El arco del duque es llegar a la anagnórisis de su propia condición dentro del pequeño mundo que gobierna. No hay un juicio de valor moral sobre el autoritarismo con el que dirige la trama, sino que al concluir su listado de libros, Próspero se encuentra con el folio de las obras completas de Shakespeare. En este momento hay una conflagración entre la figura del actor, el director y el escritor. El proceso mágico, como la serpiente que se devora a sí misma, termina para volver a iniciar. Los libros deben ser destruidos para dejar todo listo para la siguiente encarnación. Próspero, o John Gielgud da su último soliloquio. Cerrando su historia, su cuerpo se pierde el en el fade in, dejando el espacio libre para que otro Próspero se vuelva a escribir y reinicie otra vez el sueño de la isla.
C. Buscarse en Shakespeare
Buscar algo en Shakespeare, aunque sea en esencia un capricho, implica ensayar la supuesta fortaleza formal de su obra en un ambiente cronológicamente hostil.
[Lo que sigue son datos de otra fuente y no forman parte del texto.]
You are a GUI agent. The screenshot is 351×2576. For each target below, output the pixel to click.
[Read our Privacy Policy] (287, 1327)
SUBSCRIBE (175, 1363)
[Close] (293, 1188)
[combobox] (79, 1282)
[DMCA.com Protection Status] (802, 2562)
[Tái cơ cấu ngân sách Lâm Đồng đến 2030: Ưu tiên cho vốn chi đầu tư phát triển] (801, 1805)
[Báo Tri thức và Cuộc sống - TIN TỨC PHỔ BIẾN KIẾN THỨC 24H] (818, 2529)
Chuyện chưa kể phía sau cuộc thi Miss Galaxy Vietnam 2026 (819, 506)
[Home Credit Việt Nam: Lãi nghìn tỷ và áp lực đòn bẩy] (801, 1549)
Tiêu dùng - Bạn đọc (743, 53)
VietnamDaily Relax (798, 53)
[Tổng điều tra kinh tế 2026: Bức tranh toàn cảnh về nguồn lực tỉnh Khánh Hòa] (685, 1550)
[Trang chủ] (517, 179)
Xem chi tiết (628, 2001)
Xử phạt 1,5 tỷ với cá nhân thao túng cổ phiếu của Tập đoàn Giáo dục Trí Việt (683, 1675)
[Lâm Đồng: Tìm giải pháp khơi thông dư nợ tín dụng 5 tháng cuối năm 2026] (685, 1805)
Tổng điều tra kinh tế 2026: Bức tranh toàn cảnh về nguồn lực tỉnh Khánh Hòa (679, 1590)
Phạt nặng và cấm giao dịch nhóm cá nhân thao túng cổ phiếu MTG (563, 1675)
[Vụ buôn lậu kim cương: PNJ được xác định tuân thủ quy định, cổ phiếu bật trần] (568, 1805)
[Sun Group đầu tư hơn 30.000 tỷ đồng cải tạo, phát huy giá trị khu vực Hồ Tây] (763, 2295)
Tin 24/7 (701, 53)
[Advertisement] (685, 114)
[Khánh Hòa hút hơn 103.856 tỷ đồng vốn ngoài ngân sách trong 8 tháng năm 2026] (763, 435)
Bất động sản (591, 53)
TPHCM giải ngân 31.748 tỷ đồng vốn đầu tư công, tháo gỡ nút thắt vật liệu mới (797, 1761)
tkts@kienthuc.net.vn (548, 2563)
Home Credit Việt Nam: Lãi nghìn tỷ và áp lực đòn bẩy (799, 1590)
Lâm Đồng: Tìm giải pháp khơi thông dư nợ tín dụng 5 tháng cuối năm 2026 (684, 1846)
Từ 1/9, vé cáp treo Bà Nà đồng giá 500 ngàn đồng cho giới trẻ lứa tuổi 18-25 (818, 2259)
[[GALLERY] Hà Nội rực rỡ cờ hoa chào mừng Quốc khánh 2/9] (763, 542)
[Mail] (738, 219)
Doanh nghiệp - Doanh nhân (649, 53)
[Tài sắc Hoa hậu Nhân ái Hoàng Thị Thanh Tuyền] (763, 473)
En el caso de los dos cineastas aquí discutidos, pareciera ser que lo se pone a prueba es el gesto del stratfordiano en el que parece revelar sus trucos. Considero que en ambos casos, la identificación con este momento pone el reto sobre la mesa de reformular una determinada poética fílmica. Ya sea desde la canibalización o el examen, encarnar a Próspero, en las adaptaciones más afortunadas es encarnar y desnudar el artilugio.
Jarman y Greenaway encuentran algo en Próspero que los hace sentirse cómodos y les permite crear nuevas estrategias de vista para sus siguientes temas de obsesión. Para ambos habrían de venir momentos artísticos en los que necesitarían ponerse dolorosamente honestos respecto a su quehacer y en Próspero encontrarían algo así como la indulgencia.